PKop 9 minutes ago | parent | next [-]

> Social contracts are typically unwritten

Maybe this is the case, but why is your presumption of entitlement to free labor of others the assumed social contract, the assumed "moral" position, rather than the immoral one?

Why is the assumed social contract that is unwritten not that you can have the free labor we've released to you so far, but we owe you nothing in the future?

There's too much assumption of the premise that "moral" and "social contract" are terms that make the entitled demands of free-loaders the good guys in this debate. Maybe the better "morality" is the selfless workers giving away the product of their labor for free are the actual good guys.

skeledrew 4 hours ago | parent | prev [-]

If it's neither written nor explicitly spoken, then it's not a contract of any kind. It's just an - usually naive - expectation.

account42 4 hours ago | parent | next [-]

A social contract isn't a legal contract to begin with, but even for those "written or explicitly spoken" is not a hard requirement.

skeledrew an hour ago | parent [-]

A social contract still has to be explicit in some way to be considered such. Otherwise it's just an accepted convention.

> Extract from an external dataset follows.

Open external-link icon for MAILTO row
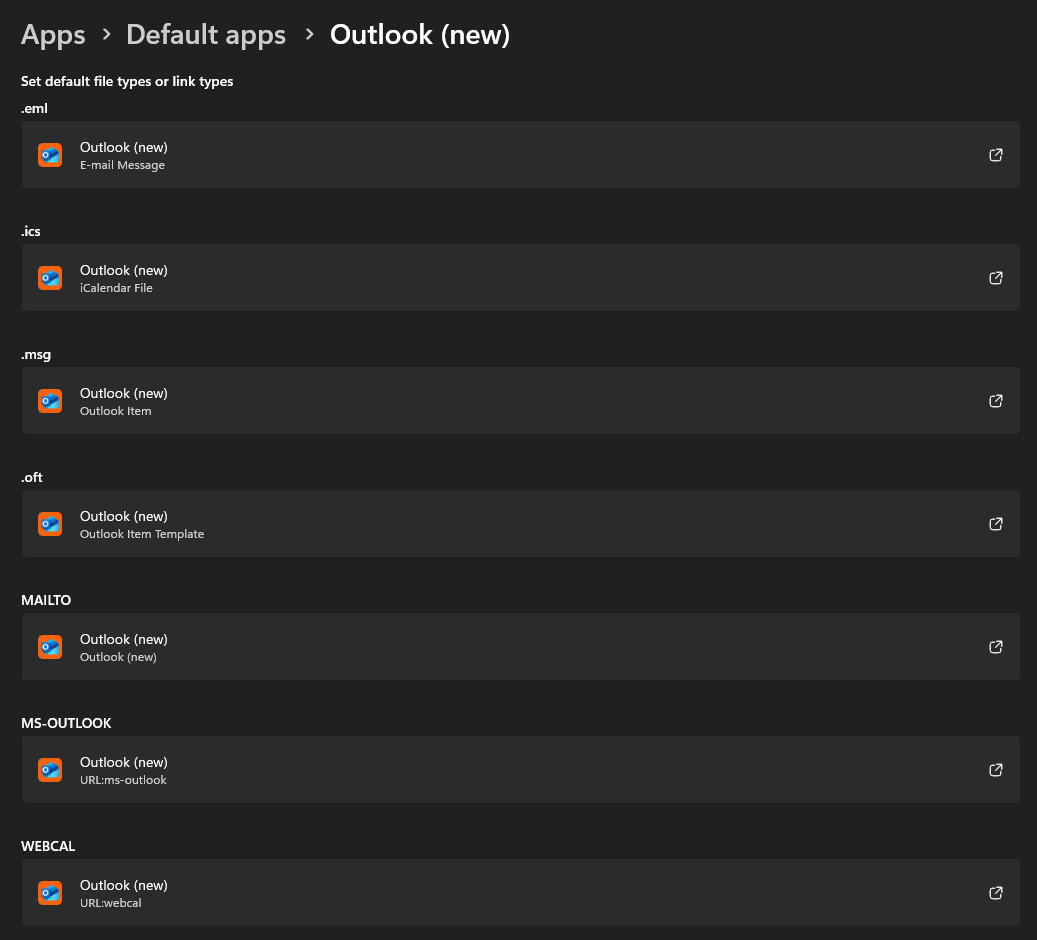This screenshot has height=940, width=1037. 995,647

dbacar 3 hours ago | parent | prev [-]

It was not expectation when they started, did a lot to lure many into the ecosystem. When you release it free, wait for the momentum to build, then you cut off, it is something else. And the worse is they did it in a very short time. Check out elasticsearch, the same route but did not abandon the 7 release like this.

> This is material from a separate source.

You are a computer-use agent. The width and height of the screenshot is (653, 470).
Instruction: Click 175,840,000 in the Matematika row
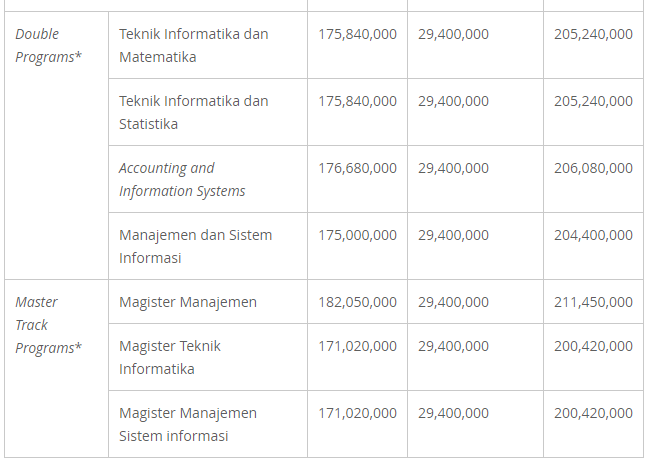click(x=357, y=34)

skeledrew an hour ago | parent [-]

I know all about ElasticSearch, MongoDB, Redis, etc. Yes, what they did sucks. No, it doesn't make the maintainers bad or anything. It's still on the user to know that anything can happen to that spiffy project they've been using for a while, and so be prepared to migrate at any time.

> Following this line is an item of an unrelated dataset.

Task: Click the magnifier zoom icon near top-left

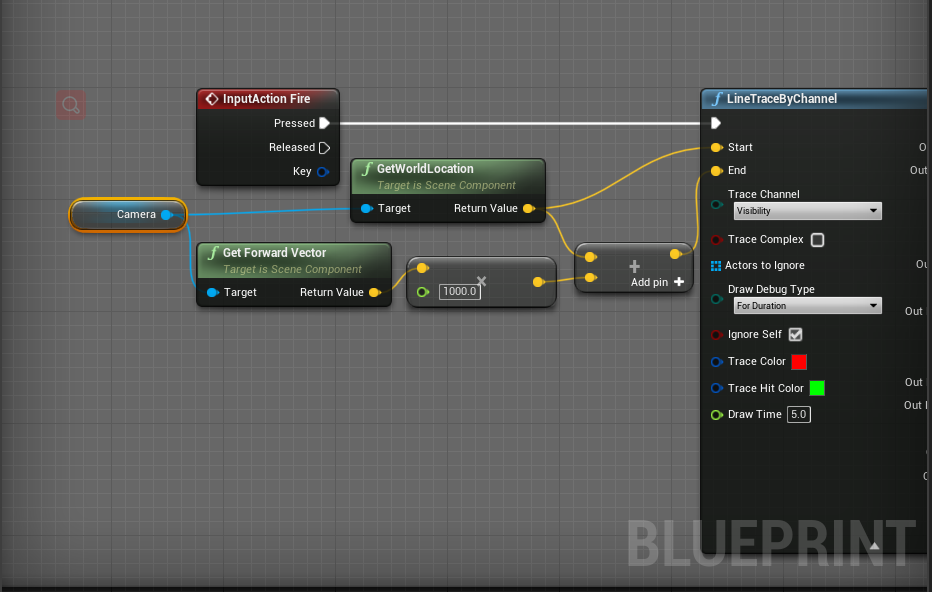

StopDisinfo910 7 hours ago | parent | prev [-]

Where is this mythical social contract found? I stand by my point: it's a software license, not a marriage.

Free users certainly would like it to be a social contract like I would like to be gifted a million dollars. Sadly, I still have to work and can't infinitely rely on the generosity of others.

growse 4 hours ago | parent | next [-]

The social contract is found (and implicitly negotiated) in the interactions between humans, ie: society.

antonvs an hour ago | parent [-]

Sounds like you've misunderstood this particular social contract. Luckily several people in this thread have corrected you.

account42 5 hours ago | parent | prev [-]

Where is the contract to return the shopping cart to the corral?

bee_rider 3 hours ago | parent | next [-]

I always preferred people who didn’t, when I worked in retail. It generates a nice chill task (wander around the parking lot looking for carts). But if you want to do a favor for the faceless retailer, go for it. Mostly I chuck my cart in the corral to get it out of my way, but this sees more like a morally-neutral action to me.

StopDisinfo910 5 hours ago | parent | prev | next [-]

Your analogy doesn't make sense. You are getting benefits from using the shopping cart and you bring back as it's expected as part of the exchange. You bring the cart back to where you took which is a low effort commitment entirely proportional to what you got from it.

Free software developers are gifting you something. Expecting indefinite free work is not mutual respect. That's entitlement.

The common is still there. You have the code. Open source is not a perpetual service agreement. It is not indentured servitude to the community.

Stop trying to guilt trip people into giving you free work.

thayne an hour ago | parent [-]

MinIO accepted contributions from people outside the company who did work on it for free, usually because they expected that minio would keep the software open source.

StopDisinfo910 an hour ago | parent [-]

The last open source version of MinIO didn't disappear when they stopped maintaining it.

imtringued 3 hours ago | parent | prev [-]

In this context the social contract would be an expectation that specifically software developers must return the shopping cart for you, but you would never expect the same from cashiers, construction workers, etc.

If the software developer doesn't return your cart, he betrayed the social contract.

This sounds very manipulative and narcissistic.